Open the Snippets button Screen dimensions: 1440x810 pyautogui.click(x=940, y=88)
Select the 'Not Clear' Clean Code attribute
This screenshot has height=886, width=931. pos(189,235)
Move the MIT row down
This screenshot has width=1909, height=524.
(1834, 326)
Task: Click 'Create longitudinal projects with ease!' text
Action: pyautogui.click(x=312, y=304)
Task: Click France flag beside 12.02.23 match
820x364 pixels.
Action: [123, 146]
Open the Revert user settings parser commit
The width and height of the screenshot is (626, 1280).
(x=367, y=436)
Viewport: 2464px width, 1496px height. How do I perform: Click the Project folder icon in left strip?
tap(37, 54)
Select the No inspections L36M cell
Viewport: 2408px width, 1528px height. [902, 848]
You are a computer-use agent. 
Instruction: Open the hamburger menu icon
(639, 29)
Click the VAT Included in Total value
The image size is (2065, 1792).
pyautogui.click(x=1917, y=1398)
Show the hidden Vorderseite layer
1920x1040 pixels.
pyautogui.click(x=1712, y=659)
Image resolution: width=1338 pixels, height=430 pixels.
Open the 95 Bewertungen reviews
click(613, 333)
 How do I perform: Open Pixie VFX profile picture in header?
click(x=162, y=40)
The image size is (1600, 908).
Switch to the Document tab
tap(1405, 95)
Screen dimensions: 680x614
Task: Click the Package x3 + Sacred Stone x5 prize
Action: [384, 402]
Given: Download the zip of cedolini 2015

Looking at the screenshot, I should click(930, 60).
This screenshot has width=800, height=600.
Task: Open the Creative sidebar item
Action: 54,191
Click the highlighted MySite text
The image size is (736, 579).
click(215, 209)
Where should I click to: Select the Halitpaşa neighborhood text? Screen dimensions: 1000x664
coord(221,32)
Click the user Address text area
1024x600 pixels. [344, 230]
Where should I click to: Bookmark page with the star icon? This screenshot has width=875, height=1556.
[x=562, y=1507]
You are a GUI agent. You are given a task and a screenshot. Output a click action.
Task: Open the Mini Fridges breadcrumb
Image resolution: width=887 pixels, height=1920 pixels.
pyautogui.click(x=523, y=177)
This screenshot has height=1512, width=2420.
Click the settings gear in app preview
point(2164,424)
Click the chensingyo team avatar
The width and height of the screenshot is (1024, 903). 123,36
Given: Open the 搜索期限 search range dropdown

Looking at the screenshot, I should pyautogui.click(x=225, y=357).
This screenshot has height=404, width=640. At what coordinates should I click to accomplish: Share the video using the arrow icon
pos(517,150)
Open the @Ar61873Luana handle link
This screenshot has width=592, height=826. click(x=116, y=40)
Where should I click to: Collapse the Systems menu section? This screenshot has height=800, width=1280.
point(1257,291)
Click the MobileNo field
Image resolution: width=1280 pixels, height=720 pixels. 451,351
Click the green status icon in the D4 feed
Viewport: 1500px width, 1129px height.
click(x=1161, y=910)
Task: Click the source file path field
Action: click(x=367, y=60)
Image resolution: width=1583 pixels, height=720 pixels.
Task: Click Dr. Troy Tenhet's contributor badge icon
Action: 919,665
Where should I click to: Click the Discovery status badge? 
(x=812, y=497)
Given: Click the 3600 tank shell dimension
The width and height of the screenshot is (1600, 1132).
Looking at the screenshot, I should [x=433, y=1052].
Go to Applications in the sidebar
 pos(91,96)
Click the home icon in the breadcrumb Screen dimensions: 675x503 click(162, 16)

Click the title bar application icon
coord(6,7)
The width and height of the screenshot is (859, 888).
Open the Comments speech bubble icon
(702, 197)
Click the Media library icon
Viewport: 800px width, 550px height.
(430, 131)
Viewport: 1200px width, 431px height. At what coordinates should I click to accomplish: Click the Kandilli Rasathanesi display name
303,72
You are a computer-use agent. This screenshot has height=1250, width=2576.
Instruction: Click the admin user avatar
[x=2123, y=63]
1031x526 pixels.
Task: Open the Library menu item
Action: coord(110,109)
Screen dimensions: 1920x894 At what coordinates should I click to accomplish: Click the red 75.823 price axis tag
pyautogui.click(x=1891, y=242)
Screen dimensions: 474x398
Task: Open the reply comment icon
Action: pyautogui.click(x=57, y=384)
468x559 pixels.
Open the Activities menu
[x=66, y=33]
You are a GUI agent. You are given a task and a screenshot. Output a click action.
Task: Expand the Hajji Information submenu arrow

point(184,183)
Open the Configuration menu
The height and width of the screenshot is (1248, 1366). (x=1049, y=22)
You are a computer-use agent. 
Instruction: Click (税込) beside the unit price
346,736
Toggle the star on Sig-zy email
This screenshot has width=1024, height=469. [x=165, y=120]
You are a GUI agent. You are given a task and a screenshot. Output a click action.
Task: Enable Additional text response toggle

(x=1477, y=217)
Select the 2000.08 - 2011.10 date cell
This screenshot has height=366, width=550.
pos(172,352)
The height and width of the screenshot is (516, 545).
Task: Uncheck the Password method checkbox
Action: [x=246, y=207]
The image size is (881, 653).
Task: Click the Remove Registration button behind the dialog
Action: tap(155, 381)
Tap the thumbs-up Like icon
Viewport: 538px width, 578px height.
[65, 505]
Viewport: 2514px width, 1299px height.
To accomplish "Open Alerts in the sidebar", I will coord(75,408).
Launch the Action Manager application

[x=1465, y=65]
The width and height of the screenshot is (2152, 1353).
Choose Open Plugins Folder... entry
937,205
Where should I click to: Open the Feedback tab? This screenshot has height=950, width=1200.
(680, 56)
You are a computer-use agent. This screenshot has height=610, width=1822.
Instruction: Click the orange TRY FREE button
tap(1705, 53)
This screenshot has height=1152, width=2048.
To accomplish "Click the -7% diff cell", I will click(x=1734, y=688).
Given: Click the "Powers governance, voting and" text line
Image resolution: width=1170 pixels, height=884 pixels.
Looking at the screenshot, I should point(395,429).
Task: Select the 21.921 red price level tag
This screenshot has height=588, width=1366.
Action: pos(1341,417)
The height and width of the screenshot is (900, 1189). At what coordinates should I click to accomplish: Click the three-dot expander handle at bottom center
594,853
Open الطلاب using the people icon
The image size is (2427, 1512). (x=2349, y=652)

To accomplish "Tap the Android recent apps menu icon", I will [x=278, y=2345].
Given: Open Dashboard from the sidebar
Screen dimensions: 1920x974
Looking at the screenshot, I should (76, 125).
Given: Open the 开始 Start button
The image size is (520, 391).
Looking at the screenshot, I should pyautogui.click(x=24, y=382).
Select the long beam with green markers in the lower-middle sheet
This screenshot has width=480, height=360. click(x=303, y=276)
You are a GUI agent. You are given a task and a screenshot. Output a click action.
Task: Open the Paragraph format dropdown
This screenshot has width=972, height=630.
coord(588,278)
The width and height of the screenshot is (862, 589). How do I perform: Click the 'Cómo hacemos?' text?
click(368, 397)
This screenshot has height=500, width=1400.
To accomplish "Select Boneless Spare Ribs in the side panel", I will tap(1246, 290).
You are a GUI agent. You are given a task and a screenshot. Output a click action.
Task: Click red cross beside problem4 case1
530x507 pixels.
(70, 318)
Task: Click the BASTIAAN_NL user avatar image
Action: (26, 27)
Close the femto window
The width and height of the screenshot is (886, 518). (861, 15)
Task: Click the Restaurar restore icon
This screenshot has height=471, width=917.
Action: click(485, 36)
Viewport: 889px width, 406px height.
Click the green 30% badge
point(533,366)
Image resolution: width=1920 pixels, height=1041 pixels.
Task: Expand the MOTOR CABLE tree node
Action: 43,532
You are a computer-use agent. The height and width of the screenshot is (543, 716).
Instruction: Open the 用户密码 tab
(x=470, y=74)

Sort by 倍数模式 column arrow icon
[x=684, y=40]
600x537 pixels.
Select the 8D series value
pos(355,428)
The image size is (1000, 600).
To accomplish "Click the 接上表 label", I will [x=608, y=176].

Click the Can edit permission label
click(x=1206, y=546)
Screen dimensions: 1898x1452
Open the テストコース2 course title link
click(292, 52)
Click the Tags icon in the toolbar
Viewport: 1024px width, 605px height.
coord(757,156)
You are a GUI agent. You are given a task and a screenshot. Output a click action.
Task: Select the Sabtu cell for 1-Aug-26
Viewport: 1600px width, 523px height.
========
### WORK TO COMPLETE
Rewrite the lines starting at the one containing "Given: Download the zip of cedolini 2015" and ending at the one containing "coord(221,32)", changing "zip" to "archive" and keeping everything else the same.

### ANSWER
Given: Download the archive of cedolini 2015

Looking at the screenshot, I should click(930, 60).
This screenshot has width=800, height=600.
Task: Open the Creative sidebar item
Action: 54,191
Click the highlighted MySite text
The image size is (736, 579).
click(215, 209)
Where should I click to: Select the Halitpaşa neighborhood text? Screen dimensions: 1000x664
coord(221,32)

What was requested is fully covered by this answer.